Querido filho, te escrevo estas linhas para que saibas que estou viva. Te escrevo devagar porque sei que não consegues ler rápido.
Bom, não vai mais reconhecer a casa quando vieres, porque a gende mudou. Finalmente enterramos teu avô. Encontramos o cadáver com esse negócio de mudança; estava no armário desde o dia que ganhou da gente brincando de esconde-esconde.
Hoje tua irmã Julia teve um filho, mas como não sei se é menino ou menina, não posso dizer se você é tio ou tia.
Quem não tem aparecido por aqui é o tio Venâncio, que morreu no ano passado, e o teu primo Jacinto, que sempre acreditou ser mais rápido que um touro, comprovou que não era.
Estou preocupada com o cachorro Boby, que insiste em perseguir os carros parados e está ficando cada vez mais chato.
Ah!

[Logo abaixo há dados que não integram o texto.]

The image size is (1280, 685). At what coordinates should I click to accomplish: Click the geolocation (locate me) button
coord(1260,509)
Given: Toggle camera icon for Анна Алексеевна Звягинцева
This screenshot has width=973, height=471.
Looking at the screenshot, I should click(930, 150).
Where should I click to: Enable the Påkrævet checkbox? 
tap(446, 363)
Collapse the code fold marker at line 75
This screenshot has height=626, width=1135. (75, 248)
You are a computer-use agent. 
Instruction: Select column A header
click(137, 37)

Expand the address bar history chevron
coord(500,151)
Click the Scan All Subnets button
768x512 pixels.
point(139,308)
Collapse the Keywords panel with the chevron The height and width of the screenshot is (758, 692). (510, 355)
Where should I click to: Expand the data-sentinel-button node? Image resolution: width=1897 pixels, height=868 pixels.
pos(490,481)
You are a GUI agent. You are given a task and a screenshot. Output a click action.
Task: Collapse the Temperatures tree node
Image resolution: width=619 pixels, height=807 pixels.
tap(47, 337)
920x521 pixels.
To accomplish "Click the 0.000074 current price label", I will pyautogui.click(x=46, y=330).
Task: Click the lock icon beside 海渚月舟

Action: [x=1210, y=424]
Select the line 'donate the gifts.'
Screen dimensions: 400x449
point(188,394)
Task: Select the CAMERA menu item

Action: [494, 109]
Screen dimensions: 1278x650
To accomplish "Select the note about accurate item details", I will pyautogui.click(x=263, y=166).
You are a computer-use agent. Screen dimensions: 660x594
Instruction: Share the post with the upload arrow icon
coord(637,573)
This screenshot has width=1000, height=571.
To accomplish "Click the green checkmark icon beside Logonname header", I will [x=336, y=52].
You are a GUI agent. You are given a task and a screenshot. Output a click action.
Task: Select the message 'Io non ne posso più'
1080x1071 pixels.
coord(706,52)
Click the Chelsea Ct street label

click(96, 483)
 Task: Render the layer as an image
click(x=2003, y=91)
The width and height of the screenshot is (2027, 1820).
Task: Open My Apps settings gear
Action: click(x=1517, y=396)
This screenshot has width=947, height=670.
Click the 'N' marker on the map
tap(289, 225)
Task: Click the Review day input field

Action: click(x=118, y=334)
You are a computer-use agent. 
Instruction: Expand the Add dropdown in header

Finalmente os engarrafadores de refresco tiveram a grande idéia de por um letreiro na tampinha que diz: "Abra por aqui". Que achas?
Outro dia teu irmão José fechou o carro com a trava e deixou as chaves dentro; teve que ir lá em casa para peguar a chave duplicata e pôde tirar todos nós de dentro do carro.
Esta carta te mando com Manolo, que vai amanhã para aí. Será que podes pegá-lo no aeroporto?
Bom, meu filho, não escrevo o endereço porque não sei. É que a última família portuguesa que vivia aqui nesta casa levou os números para não terem que mudar de endereço.
Se encontrares a dona Maria dá um alô da minha parte, e se não a encontrar, não diga nada.
Tua mãe que te ama: Eu
P.S.: Ia mandar cem cascudos, mas já fechei o envelope.